After December 2026, the new Agencia de Protección de Datos Personales assumes data protection enforcement responsibility, while the Labor Directorate retains jurisdiction over labor law violations.

Law 21.719: Everything That Changes on December 1, 2026

Law 21.719 is Chile's most significant legislative development in privacy law in 27 years. Modeled explicitly on the EU GDPR and incorporating lessons from Brazil's LGPD (enacted in 2018), it replaces the fragile consent-only framework of Law 19.628 with a modern, multi-basis regime backed by meaningful enforcement infrastructure.

For employers engaged in employee monitoring, the changes are substantial. Here is what takes effect on December 1, 2026.

1. The New Agencia de Protección de Datos Personales

Law 21.719 creates an autonomous Data Protection Agency — the Agencia de Protección de Datos Personales (APDP) — for the first time in Chilean history. Unlike Law 19.628, which relied on courts and an under-resourced administrative framework, the APDP has direct powers to:

  • Receive and investigate complaints from employees about monitoring violations
  • Conduct audits of employer data processing practices
  • Issue binding guidance and interpretations
  • Impose fines and remediation orders
  • Publish enforcement decisions (with reputational consequences for named employers)

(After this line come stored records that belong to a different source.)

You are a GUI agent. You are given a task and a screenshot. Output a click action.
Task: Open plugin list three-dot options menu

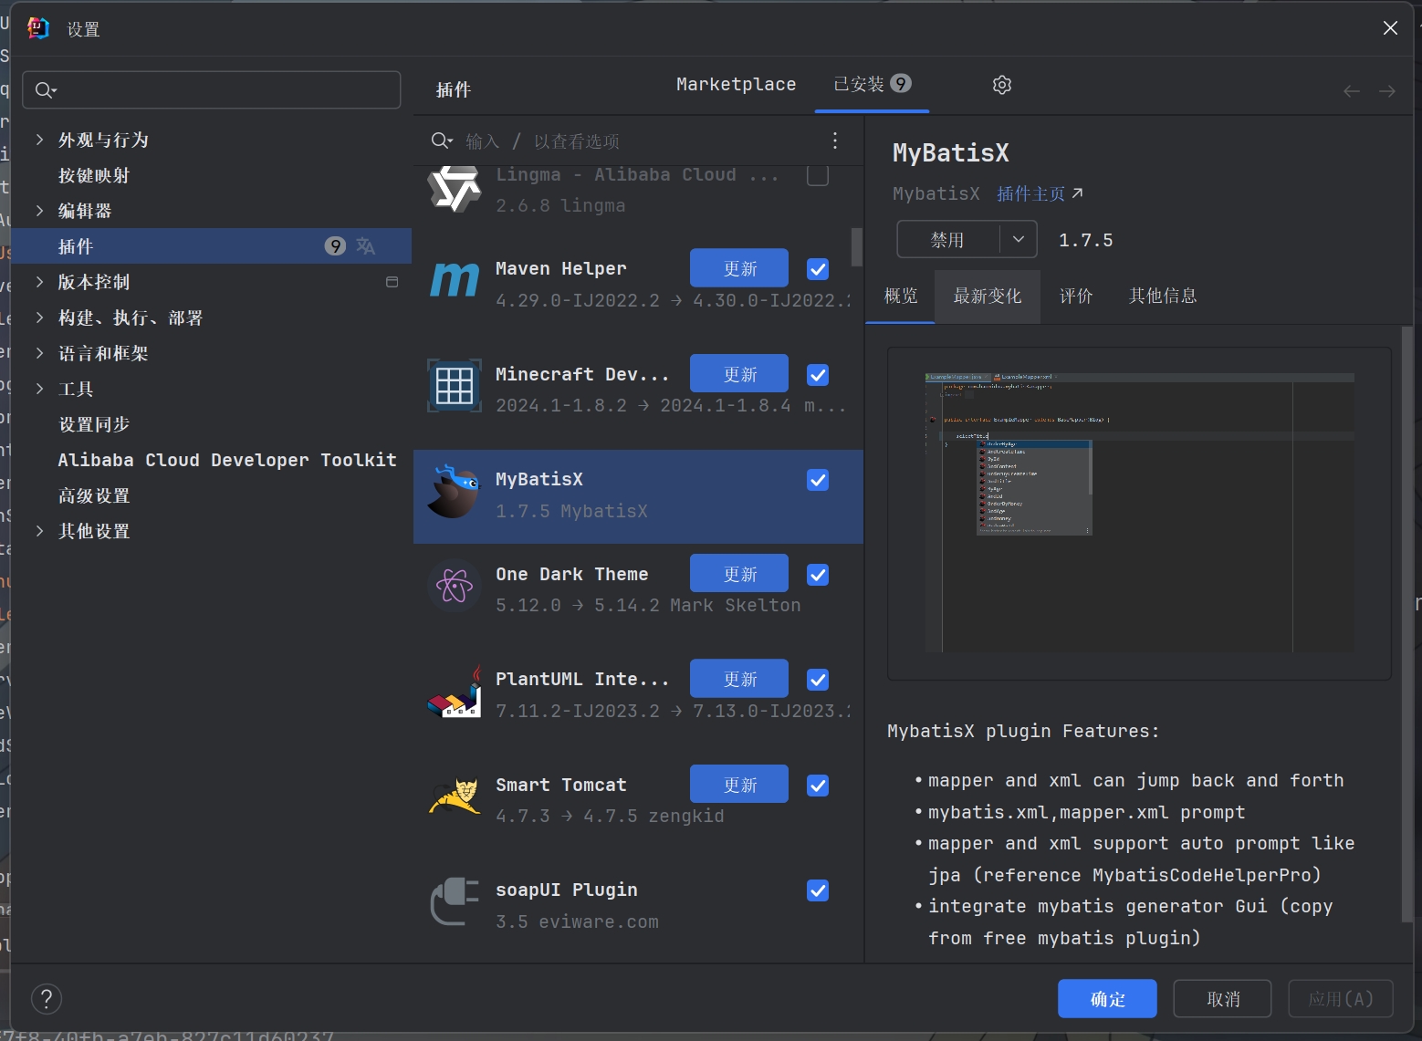(x=834, y=141)
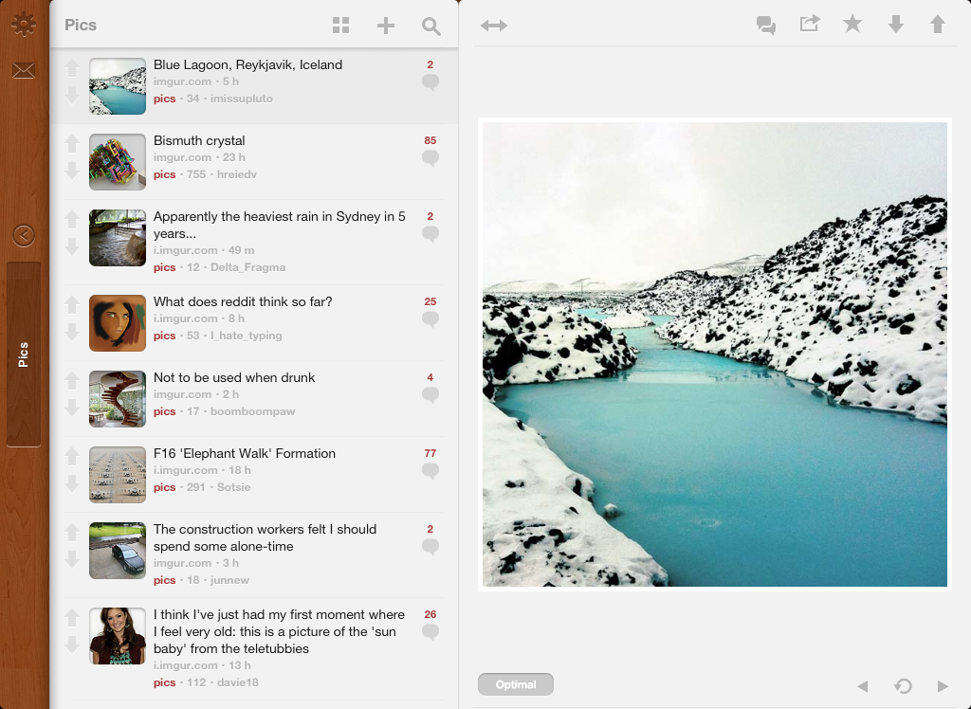Save the post with the star icon

click(x=852, y=24)
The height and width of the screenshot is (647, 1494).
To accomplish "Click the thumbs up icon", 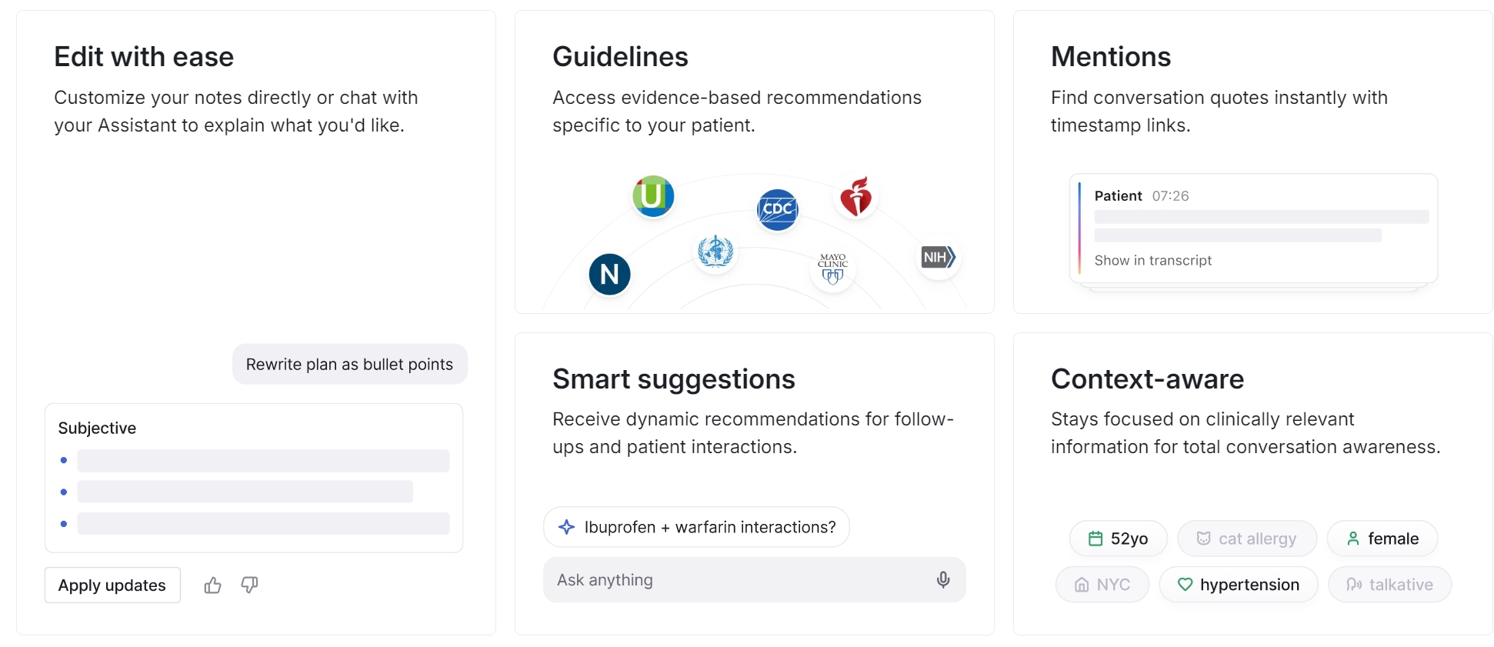I will coord(213,585).
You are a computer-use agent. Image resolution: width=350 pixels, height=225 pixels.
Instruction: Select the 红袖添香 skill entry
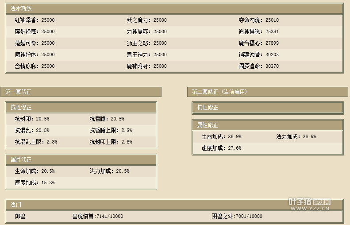click(35, 20)
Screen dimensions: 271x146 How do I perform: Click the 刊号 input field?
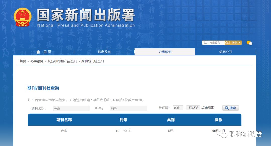[x=128, y=108]
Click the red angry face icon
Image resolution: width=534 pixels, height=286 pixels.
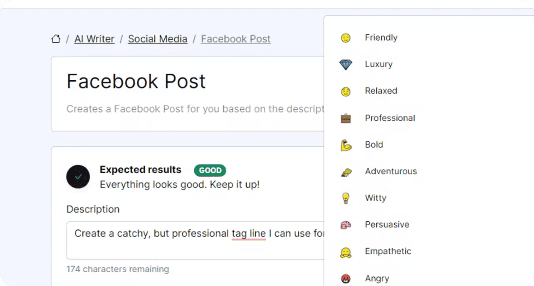coord(346,279)
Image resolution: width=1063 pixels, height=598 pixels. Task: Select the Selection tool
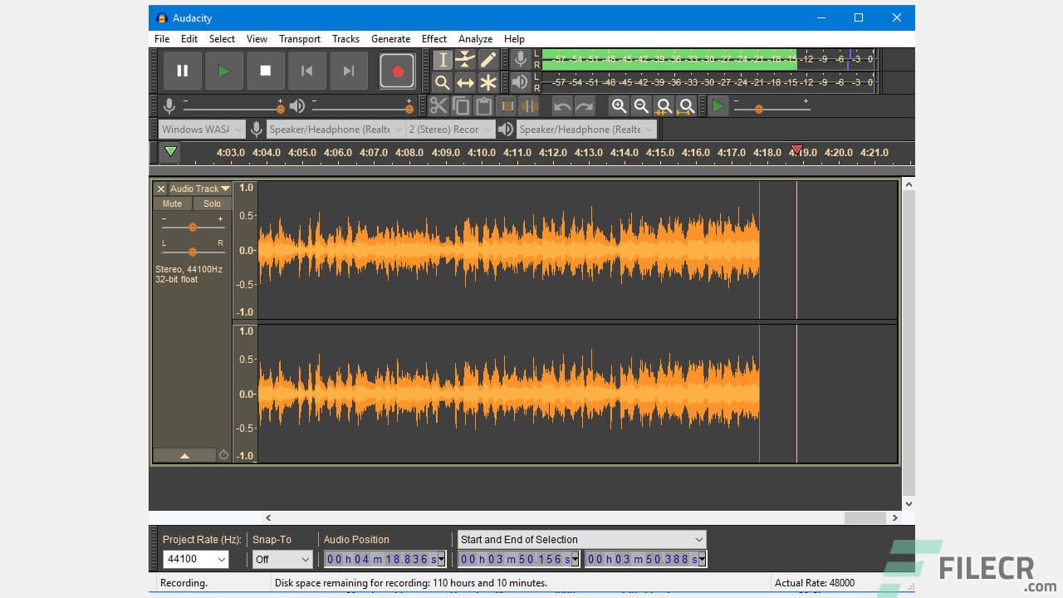click(443, 60)
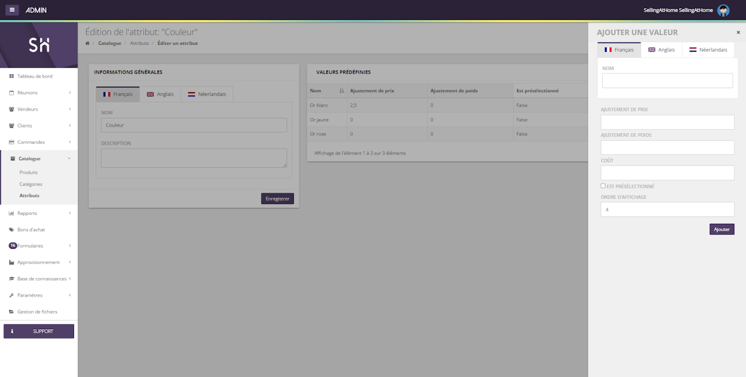Image resolution: width=746 pixels, height=377 pixels.
Task: Click the SH logo in sidebar
Action: point(39,45)
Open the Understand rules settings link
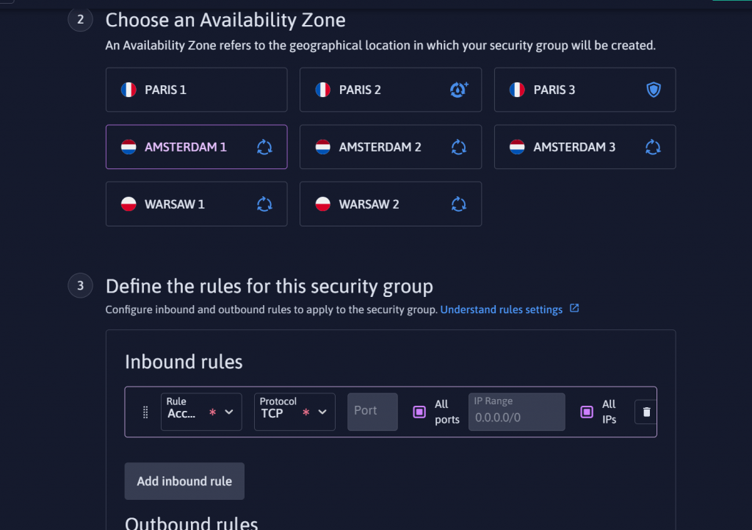This screenshot has width=752, height=530. pos(501,309)
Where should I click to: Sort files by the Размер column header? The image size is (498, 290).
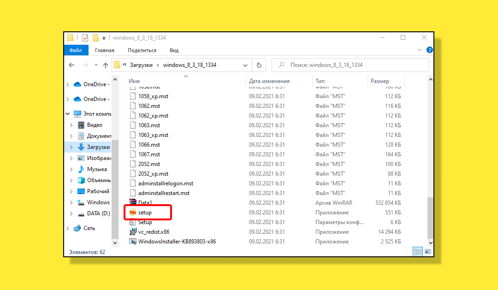pyautogui.click(x=379, y=81)
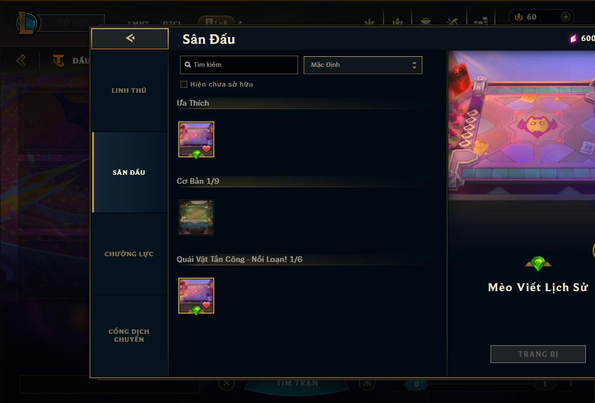Select the SÂN ĐẤU sidebar tab
The height and width of the screenshot is (403, 595).
(129, 173)
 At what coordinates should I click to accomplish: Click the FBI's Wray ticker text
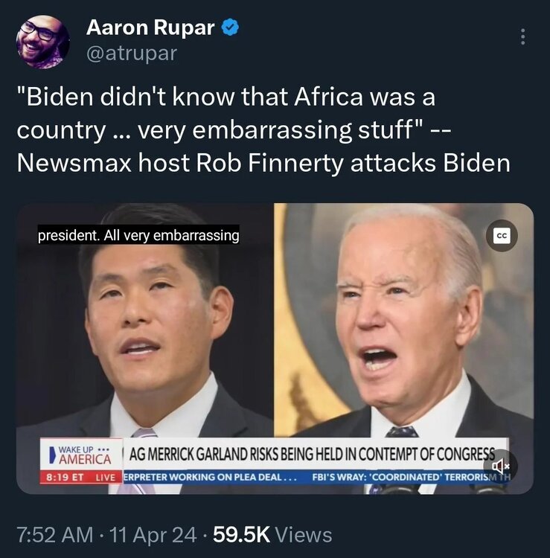click(411, 477)
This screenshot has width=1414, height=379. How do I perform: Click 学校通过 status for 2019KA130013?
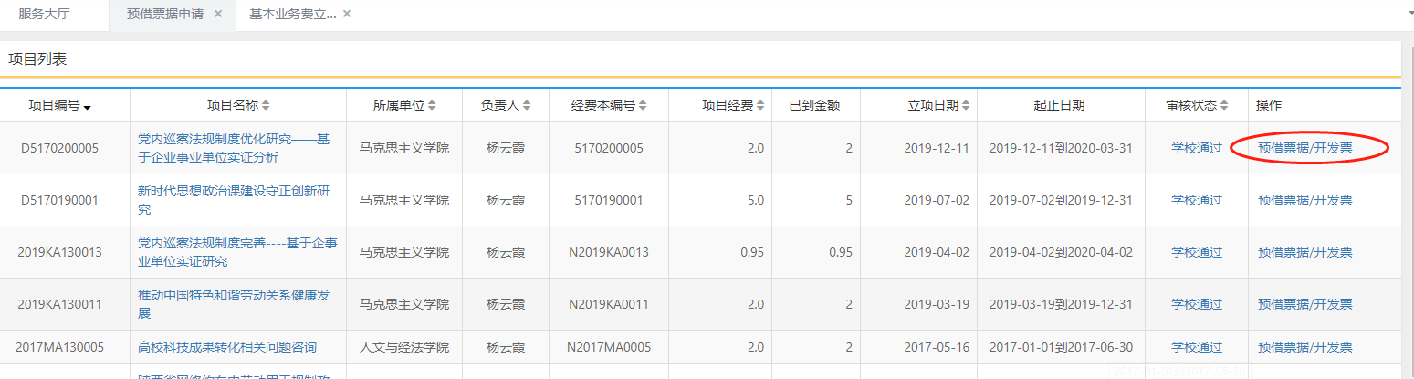tap(1196, 252)
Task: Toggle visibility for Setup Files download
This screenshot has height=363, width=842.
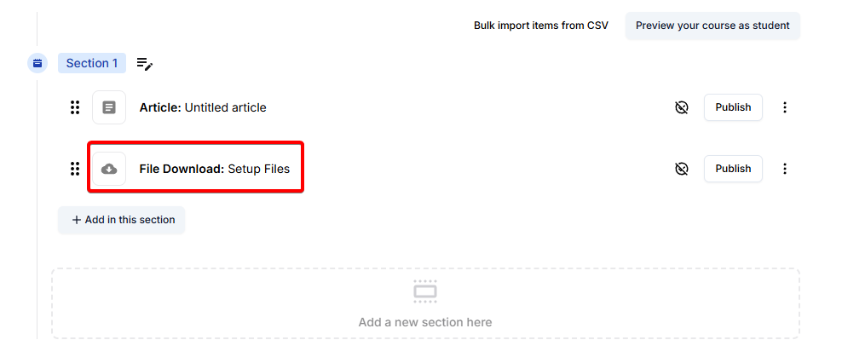Action: [681, 169]
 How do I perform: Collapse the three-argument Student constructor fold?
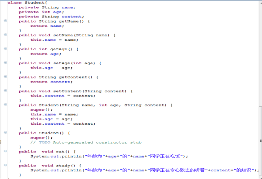click(5, 105)
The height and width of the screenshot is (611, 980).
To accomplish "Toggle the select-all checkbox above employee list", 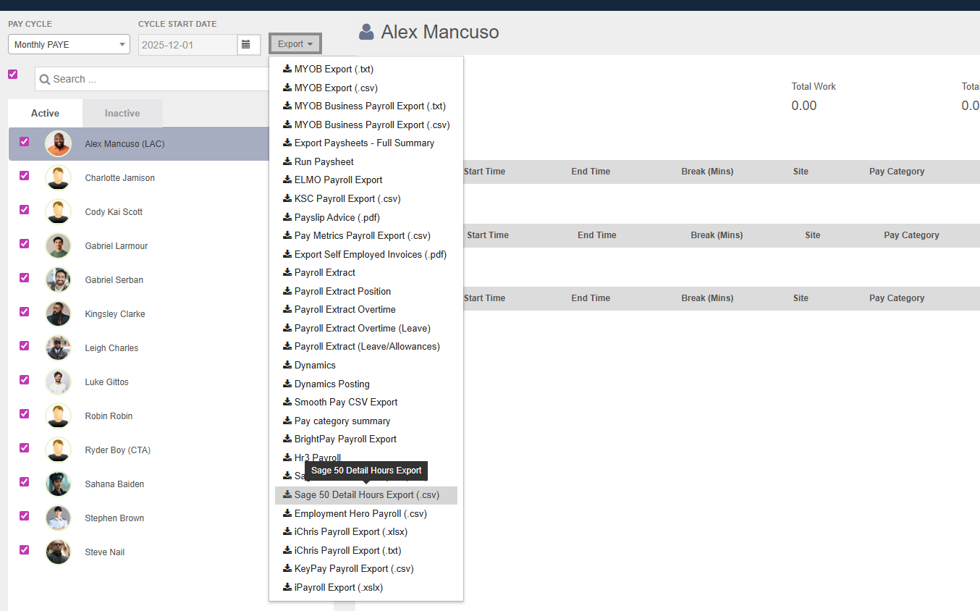I will tap(13, 74).
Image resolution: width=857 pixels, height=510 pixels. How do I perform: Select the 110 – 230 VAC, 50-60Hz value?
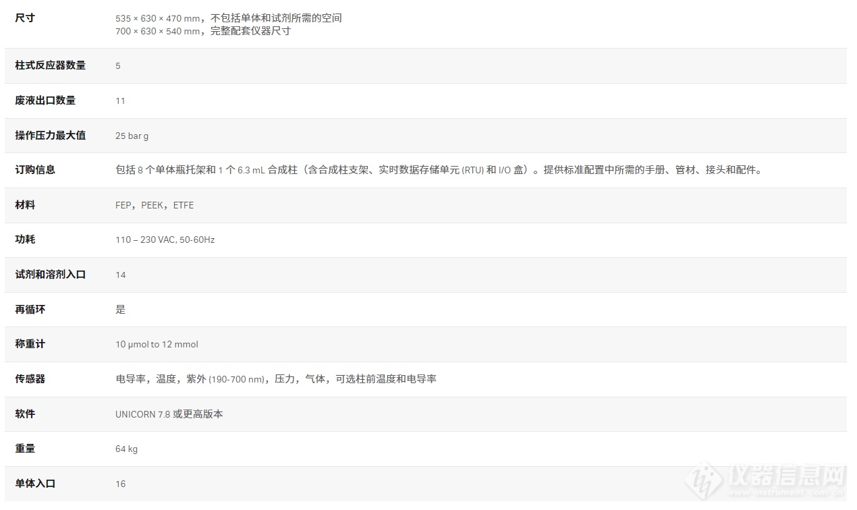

The APDP begins formal enforcement operations on December 1, 2026. Employers should not assume a "grace period" of light enforcement — Chilean legal commentators note that the agency has strong incentives to establish credibility through early action.

2. A Graduated Fine Structure With Real Consequences

Law 21.719 introduces a three-tier penalty system denominated in UTM (Unidad Tributaria Mensual), Chile's indexed tax unit:

Violation Category Maximum Fine Approximate USD Equivalent
Minor violations (procedural) 100 UTM ~$7,000
Serious violations (unauthorized processing, failure to notify) 1,000 UTM ~$70,000
Gravely serious violations (mass unauthorized processing, intentional breach) 5,000 UTM ~$350,000

Beyond fines, Law 21.719 introduces criminal liability for individuals who intentionally and unlawfully process personal data, including those who direct or authorize unlawful monitoring practices. HR directors and IT security managers should be aware that personal exposure is possible, not just corporate liability.

3. Multiple Lawful Bases Replace Consent-Centricity

Under Law 19.628, informed consent was the primary — and in many practical contexts, only — lawful basis for processing personal data. Law 21.719 introduces a broader range of lawful bases, mirroring the GDPR's Article 6 approach. For employee monitoring, the two most relevant are:

  • Legitimate interest: Employers may process employee data without consent when they have a documented legitimate interest that is proportionate to the privacy impact on employees. For most workplace monitoring — productivity tracking, security logging, attendance recording — legitimate interest will be the appropriate basis.
  • Contractual necessity: Processing necessary for the execution of the employment contract itself. Time tracking to calculate wages, attendance records for payroll, and project-level time allocation for billing purposes may qualify.

Importantly, consent remains available but is generally inadvisable as the primary basis for employment monitoring. The power imbalance between employer and employee means consent may not be freely given — and consent can be withdrawn at any time, creating operational instability. Chilean legal practitioners overwhelmingly recommend legitimate interest, supported by a documented Legitimate Interest Assessment.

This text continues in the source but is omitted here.